Sunday 8 December 2013

Dimensional Modelling Notes 1

Hi All,

Below are notes i have prepared while going through Ralph Kimball case studies they are mostly question that are discussed in the case study or question i have asked myself..

Question on Retail case study

 Note -- Scripts are at the end to create the tables if you want to replicate and understand case by case 

Queries

you want to check discount for each sku by location and department and that sku is not sold


SELECT SKU_ID,DISCOUNT,STATE FROM DIM_PRODUCT DP
INNER JOIN FACT_NO_BILLING FB
ON FB.DIM_PROD_SEQ_KEY = DP.PROD_SEQ_KEY
INNER JOIN DIM_PROMOTION DPM
ON DPM.PROM_SEQ_KEY = DIM_PROM_KEY
INNER JOIN DIM_LOCATION DL
ON DL.LOC_SEQ_KEY = FB.DIM_LOC_SEQ_KEY
ORDER BY 1

suppose a product is terminated only for one store how will you handle it

Three approaches

Note -- the first thought that would come in anyones mind is we should add termination date in product or location dimension but the issue is then you are terminating the product for all the location which is not true. the product has been terminated only for a particular location.

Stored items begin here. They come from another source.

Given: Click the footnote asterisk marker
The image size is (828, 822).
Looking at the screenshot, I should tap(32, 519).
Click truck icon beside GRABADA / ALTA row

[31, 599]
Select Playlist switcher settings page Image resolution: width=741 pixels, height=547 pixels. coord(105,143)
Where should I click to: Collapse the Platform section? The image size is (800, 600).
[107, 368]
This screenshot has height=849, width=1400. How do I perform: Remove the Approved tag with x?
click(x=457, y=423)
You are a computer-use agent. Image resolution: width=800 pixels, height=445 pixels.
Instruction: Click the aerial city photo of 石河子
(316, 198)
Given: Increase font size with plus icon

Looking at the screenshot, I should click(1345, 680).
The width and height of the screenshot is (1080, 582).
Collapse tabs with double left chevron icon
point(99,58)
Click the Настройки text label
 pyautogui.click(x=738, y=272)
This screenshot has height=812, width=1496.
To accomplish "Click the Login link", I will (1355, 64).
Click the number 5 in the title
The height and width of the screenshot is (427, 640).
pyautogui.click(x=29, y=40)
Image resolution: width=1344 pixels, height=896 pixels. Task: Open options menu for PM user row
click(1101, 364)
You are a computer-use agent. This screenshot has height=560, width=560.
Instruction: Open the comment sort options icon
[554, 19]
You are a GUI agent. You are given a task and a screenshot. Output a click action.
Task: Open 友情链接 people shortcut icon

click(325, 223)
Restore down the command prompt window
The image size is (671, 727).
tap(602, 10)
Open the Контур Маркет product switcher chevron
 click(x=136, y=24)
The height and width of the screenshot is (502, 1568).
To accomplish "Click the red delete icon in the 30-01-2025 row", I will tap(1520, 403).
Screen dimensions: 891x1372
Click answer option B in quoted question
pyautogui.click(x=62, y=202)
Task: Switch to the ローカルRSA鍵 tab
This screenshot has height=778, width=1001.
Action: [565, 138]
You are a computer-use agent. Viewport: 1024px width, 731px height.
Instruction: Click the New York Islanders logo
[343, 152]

1) Join with the source table in datawarehouse and then join it with fact. That is suppose source says sku 1 is terminated for location 1 then you join this with fact. This is simplest of idea but it might slow your query down because you are joining with dw tables assumption ( you are having staging , datawarehouse and datamart and data mart is where you fact and dimension are)

2) Add a key in fact saying relationship valid or not. Issue with this .... suppose a product for store gets terminated you need to update keys for 10 million billing entries , updates takes huge time so idea is bad design

3) Create a factless fact table with entries for product that are terminated


Next thought is what will be what will be the promotion and time key values. In this case promotion will be null but there will be time key.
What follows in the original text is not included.